Arteris has added feedback loops so that physical implementation tools from Cadence and Synopsys can create better placement for these interconnect IP blocks. It is axiomatic that better communication between front end and back end design teams will improve design results and reduce unnecessary iterations. PIANO 2.0 help facilitate front to back dataflow in a systematic fashion.
Arteris provides some benchmark results to support the effectiveness of PIANO 2.0. In their first example, they provide data on a design with no pipeline stages starting with Design Compiler and only using wireload models that is forecast to require 385K sq microns. Taking this same non-piplelined design to DC Topological, it fails timing by 1.26ns and the interconnect IP area has grown to 830K sq microns. To make this meet timing with manual pipeline additions, the interconnect IP area grows to 1,008K sq microns. Instead, by using PIANO 2.0 the design meets timing with an interconnect IP area of 806K sq microns. This result also saves 46nW over the manually pipelined case.
In another example Arteris provides, they compare manual pipeline insertion with Auto Pipeline in PIANO 2.0. There was an 11% reduction in interconnect IP area, from 1.77M sq microns to 1.58M sq microns. The process for pipeline insertion went down from 45 days to 1.5 days as well. This 28nm design has 20 power domains, 10 clocks running between 100 and 400 MHz and 160 NoC NIU sockets.
Arteris is including endorsements from several major customers and EDA vendors in their product announcement.
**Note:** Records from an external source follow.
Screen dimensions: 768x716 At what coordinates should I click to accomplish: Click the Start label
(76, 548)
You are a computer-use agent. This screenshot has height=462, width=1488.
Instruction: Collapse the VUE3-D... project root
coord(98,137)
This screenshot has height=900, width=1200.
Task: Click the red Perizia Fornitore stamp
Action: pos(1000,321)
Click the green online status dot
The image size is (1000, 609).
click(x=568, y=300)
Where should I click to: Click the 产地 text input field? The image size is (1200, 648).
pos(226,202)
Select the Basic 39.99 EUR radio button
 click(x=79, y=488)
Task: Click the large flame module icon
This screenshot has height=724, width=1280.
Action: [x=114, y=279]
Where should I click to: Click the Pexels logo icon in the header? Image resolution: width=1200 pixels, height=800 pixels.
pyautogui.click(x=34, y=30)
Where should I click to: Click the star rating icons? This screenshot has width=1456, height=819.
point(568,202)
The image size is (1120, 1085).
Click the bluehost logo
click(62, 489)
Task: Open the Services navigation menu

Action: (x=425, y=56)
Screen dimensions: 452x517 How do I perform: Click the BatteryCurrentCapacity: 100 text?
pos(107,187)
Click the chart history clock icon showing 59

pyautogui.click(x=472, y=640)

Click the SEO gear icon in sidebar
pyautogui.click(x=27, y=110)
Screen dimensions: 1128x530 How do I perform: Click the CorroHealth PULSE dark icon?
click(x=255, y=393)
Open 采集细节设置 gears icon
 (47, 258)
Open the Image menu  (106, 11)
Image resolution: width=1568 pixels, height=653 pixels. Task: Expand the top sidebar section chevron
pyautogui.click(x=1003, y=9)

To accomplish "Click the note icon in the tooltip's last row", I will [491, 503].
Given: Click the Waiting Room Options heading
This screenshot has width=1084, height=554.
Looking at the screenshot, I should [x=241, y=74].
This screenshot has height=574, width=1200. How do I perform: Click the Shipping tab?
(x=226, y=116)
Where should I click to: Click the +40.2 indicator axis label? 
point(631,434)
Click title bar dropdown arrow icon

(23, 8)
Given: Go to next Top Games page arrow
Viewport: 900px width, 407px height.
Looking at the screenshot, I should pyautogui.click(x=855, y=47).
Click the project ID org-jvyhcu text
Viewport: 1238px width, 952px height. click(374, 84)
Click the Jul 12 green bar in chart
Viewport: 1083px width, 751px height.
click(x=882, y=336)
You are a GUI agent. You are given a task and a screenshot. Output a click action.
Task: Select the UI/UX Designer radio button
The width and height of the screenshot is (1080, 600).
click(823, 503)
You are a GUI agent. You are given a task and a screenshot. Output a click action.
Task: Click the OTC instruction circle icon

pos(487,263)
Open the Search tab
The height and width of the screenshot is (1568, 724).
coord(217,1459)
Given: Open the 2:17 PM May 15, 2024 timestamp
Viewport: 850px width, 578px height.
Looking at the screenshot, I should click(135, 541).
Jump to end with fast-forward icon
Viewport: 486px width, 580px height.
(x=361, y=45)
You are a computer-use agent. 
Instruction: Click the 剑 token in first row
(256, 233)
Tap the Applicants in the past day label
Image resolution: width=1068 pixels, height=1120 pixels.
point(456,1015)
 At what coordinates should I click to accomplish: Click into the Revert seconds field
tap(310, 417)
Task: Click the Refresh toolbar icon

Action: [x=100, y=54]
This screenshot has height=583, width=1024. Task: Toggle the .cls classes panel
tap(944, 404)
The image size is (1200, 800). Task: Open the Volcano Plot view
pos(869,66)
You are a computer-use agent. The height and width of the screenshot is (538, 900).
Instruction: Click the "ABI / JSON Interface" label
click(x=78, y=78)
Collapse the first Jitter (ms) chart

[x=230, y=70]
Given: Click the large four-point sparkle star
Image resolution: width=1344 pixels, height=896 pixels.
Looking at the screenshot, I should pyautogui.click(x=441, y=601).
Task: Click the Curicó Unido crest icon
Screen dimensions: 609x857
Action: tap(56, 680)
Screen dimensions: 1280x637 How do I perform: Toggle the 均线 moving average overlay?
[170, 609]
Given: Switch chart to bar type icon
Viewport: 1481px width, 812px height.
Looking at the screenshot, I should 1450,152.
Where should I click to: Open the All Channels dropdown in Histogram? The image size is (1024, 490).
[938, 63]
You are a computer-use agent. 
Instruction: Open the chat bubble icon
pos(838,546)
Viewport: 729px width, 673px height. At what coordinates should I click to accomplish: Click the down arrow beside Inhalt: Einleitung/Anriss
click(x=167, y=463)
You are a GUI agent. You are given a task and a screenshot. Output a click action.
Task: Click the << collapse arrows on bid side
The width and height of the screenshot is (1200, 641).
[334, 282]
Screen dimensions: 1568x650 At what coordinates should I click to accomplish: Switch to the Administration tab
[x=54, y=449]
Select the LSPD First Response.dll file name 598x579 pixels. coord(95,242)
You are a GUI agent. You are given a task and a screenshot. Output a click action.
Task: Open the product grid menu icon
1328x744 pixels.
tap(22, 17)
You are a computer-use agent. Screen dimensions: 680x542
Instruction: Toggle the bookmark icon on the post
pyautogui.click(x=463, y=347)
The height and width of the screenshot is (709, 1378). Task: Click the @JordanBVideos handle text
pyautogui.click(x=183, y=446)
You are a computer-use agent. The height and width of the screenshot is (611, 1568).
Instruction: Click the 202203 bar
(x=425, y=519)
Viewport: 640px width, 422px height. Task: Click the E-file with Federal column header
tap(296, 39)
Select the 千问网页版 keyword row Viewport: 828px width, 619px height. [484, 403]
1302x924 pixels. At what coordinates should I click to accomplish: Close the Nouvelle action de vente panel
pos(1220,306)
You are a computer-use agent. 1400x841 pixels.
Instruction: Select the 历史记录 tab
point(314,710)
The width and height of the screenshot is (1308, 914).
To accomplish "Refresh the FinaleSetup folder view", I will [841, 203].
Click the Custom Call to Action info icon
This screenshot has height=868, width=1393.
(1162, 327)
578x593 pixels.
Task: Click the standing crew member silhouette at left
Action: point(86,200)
Among them is Horst Rieger Manager at the Design Services Group in Renasas and Dr. Antun Domic, CTO at Synopsys. Also, Senior Analyst Mike Delmer with the Linley group commented on the technology in the Arteris press release on PIANO 2.0.
Arteris PIANO 2.0 offers an effective solution for getting rapidly to timing closure with all the added benefits of an NoC architecture. This is not an incremental improvement either. It dramatically improves area, congestion, power and timing. Given that it works for coherent and non-coherent interconnect, it should be widely applicable to almost any design at 28nm or below.